▶ Task description:
Count the lines in the records below that contain the string "options", with case counting, and give only the number.

▶ Excerpted data:
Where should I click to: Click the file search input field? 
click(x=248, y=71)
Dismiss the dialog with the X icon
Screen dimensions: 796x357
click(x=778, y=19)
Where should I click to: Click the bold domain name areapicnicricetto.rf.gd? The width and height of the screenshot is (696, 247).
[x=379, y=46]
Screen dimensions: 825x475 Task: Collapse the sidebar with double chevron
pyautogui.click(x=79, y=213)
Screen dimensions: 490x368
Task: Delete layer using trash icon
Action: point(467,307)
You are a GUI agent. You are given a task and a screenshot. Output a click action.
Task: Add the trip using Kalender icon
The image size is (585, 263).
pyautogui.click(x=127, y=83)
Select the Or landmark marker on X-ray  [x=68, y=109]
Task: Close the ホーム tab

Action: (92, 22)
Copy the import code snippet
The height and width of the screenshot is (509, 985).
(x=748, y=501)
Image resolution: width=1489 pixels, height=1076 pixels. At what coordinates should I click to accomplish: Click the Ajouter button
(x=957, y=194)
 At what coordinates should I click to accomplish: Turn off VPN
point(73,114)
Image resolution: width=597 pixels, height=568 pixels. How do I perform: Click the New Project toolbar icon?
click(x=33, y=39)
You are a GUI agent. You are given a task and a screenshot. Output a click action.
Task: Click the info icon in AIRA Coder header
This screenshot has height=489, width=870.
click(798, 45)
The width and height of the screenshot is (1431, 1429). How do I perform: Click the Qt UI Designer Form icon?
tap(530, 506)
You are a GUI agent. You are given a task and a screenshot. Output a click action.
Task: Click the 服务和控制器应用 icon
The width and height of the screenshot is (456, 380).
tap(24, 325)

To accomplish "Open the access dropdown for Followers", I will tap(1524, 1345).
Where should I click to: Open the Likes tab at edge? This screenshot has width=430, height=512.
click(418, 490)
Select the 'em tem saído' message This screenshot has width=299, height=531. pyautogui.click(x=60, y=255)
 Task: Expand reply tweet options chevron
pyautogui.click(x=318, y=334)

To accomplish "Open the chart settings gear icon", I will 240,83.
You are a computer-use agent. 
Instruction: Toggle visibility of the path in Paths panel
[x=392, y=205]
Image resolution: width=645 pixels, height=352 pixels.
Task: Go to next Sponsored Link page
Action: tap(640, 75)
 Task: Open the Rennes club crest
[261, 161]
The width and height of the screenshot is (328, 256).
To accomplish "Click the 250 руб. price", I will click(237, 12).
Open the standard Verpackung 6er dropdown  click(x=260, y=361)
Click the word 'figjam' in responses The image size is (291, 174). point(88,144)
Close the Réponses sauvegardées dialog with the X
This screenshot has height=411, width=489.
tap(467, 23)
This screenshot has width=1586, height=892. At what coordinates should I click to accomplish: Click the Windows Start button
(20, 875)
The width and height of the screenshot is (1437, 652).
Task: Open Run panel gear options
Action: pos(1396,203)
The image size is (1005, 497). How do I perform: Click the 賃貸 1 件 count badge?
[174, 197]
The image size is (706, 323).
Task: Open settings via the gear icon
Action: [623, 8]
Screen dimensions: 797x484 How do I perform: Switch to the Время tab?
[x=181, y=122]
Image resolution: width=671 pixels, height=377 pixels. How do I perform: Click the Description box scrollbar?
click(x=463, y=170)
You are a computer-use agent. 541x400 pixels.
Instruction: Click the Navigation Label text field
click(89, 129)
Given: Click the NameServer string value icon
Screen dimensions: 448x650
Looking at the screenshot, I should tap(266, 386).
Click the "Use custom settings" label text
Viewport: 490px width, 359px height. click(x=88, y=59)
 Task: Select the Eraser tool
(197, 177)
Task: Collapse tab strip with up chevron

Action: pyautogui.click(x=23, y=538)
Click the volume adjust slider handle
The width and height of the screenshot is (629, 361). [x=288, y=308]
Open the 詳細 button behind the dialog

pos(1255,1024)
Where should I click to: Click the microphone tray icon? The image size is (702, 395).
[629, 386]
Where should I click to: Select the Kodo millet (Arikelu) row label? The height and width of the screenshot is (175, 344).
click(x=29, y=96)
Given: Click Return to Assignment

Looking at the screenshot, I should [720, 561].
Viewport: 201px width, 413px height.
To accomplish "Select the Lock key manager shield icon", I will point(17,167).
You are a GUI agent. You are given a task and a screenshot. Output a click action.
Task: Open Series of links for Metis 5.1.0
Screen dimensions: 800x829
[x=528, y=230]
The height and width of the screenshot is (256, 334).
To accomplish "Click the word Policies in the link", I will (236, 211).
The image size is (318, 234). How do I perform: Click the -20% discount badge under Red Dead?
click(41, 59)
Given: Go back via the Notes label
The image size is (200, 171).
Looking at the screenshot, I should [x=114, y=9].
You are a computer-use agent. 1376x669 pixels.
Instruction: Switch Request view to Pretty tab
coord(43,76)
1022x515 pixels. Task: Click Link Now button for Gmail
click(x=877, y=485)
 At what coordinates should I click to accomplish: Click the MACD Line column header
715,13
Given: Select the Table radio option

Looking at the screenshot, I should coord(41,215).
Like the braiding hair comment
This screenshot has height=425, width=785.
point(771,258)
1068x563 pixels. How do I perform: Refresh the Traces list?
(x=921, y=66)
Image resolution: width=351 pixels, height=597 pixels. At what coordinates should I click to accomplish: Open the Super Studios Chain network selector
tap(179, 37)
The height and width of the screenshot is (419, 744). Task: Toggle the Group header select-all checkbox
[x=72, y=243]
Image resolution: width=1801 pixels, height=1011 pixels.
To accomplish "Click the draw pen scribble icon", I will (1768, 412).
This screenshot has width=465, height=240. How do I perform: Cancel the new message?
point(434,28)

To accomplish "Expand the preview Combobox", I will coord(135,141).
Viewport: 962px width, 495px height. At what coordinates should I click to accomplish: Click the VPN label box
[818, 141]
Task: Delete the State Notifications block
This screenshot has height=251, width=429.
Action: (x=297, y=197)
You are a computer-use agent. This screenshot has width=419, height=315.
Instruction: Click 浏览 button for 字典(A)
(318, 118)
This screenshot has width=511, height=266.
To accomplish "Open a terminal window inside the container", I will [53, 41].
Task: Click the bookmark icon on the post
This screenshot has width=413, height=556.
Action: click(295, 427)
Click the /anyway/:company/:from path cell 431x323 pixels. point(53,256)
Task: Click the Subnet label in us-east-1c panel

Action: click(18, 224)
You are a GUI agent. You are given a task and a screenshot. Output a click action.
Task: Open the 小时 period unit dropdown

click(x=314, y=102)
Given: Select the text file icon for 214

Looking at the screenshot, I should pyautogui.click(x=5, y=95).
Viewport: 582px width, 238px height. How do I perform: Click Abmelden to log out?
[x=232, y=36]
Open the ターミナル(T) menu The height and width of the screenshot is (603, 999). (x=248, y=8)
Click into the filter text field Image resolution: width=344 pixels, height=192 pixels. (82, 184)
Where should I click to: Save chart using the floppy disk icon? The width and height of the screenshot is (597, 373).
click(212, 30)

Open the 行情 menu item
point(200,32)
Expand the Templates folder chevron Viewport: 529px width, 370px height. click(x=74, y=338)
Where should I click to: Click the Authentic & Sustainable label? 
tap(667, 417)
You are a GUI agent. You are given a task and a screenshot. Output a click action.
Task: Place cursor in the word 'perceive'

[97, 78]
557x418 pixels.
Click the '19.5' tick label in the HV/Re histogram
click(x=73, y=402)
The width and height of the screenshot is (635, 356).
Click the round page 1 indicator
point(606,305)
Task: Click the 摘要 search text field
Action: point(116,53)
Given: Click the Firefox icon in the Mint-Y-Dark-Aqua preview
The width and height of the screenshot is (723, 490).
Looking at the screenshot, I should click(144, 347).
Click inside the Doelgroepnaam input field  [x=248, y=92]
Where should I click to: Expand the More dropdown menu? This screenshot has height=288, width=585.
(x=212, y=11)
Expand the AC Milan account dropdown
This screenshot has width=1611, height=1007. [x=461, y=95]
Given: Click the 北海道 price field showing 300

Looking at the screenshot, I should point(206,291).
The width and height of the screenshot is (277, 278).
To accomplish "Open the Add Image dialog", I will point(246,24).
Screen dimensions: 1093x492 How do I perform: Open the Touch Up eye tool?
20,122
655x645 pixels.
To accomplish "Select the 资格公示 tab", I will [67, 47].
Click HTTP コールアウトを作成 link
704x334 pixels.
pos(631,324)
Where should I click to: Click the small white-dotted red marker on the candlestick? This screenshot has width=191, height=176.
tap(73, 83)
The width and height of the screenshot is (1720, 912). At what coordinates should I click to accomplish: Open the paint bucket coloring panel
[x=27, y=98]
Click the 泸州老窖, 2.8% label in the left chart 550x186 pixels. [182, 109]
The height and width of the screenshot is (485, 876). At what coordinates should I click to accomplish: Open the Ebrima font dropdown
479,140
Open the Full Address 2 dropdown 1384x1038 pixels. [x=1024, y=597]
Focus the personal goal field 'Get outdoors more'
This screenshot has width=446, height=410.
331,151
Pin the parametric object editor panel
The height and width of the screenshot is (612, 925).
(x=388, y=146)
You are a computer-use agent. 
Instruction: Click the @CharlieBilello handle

▶ Exercise solution:
2